A new series of attacks has hit the Open VSX platform. About two hours ago, security researchers reported that three more extensions were compromised using invisible Unicode characters. These incidents appear linked to the same threat actor active since March.
Recently, similar compromises were detected in GitHub repositories. The latest intrusions target legitimate Open VSX extensions, marking yet another wave of this persistent campaign.
The research team has already alerted Open VSX administrators and is contacting the individual maintainers of the affected projects. The Eclipse Foundation had issued a security update on October 27, 2025, acknowledging earlier attacks and describing planned countermeasures.
“At the time, they believed that the incident was fully contained. However, today's events suggest this is still an ongoing situation.”

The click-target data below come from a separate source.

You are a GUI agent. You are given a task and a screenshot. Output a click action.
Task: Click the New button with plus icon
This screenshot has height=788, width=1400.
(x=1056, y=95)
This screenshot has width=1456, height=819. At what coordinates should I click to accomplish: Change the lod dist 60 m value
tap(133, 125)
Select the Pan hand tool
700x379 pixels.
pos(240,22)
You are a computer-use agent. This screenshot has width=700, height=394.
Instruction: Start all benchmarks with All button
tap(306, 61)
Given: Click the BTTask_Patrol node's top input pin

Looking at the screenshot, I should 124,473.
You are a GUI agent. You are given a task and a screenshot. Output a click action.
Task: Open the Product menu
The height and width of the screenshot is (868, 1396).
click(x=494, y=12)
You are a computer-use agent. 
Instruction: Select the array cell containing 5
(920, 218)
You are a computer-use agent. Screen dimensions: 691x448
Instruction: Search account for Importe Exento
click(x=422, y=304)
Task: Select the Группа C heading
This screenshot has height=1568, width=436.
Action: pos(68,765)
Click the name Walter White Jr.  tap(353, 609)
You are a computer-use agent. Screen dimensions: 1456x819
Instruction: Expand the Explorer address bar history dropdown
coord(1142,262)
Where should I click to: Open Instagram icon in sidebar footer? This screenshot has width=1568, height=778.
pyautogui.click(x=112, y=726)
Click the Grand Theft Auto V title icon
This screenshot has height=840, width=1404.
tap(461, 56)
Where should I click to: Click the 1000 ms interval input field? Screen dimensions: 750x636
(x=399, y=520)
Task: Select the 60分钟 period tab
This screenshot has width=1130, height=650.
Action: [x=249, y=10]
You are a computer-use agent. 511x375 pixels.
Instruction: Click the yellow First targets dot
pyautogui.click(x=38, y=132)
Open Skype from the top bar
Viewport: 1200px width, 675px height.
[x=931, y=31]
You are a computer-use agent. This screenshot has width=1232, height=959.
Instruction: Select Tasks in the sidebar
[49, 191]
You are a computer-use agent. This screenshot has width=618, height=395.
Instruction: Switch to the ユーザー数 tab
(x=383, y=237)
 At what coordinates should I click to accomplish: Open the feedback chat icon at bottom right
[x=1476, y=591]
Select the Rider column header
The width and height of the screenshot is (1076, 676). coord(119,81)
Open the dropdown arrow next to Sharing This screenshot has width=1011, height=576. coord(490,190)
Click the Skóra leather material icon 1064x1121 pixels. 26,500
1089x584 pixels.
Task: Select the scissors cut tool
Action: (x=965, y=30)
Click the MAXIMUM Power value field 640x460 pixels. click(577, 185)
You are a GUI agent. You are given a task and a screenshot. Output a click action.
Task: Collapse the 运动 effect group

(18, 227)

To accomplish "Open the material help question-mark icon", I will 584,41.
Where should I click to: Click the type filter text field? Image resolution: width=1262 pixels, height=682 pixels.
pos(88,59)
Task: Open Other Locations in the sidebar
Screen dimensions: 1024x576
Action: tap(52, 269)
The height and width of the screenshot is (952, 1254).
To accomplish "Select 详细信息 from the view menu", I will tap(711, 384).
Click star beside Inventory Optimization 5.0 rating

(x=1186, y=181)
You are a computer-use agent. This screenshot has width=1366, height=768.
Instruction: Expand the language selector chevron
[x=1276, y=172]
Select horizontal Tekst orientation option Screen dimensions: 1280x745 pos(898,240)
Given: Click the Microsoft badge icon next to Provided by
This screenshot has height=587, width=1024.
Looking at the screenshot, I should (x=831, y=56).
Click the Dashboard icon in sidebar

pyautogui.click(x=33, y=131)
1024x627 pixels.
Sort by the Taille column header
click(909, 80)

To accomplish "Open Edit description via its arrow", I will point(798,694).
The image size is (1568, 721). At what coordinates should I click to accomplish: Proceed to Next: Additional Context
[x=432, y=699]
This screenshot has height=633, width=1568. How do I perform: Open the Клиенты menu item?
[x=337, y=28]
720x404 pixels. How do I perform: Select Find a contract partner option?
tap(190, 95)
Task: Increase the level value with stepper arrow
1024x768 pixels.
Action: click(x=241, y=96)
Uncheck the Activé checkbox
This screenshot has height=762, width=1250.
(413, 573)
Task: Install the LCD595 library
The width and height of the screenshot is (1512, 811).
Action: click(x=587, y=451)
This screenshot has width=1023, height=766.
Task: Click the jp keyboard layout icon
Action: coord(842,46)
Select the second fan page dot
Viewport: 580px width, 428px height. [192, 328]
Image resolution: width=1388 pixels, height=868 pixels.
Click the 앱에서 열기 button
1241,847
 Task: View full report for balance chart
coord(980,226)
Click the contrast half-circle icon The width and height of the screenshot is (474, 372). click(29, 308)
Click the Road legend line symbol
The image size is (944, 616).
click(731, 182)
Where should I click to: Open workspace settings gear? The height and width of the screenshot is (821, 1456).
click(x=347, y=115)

Despite the renewed activity, the researchers praised Open VSX’s upcoming defensive measures. Of particular note is their plan for automated scanning of extensions at publication time, a step expected to prevent future exploit attempts. The team at Aikido, conducting similar scans post-release, endorsed this proactive stance.
“If implemented correctly, this will protect against many attacks in the ecosystem.”
Continuous vigilance remains necessary as malicious actors exploit invisible Unicode malware, with both Open VSX and security teams enhancing detection and prevention measures.
Author’s Summary: Ongoing malware attacks using invisible Unicode show the persistence of supply-chain threats despite recent Open VSX security improvements.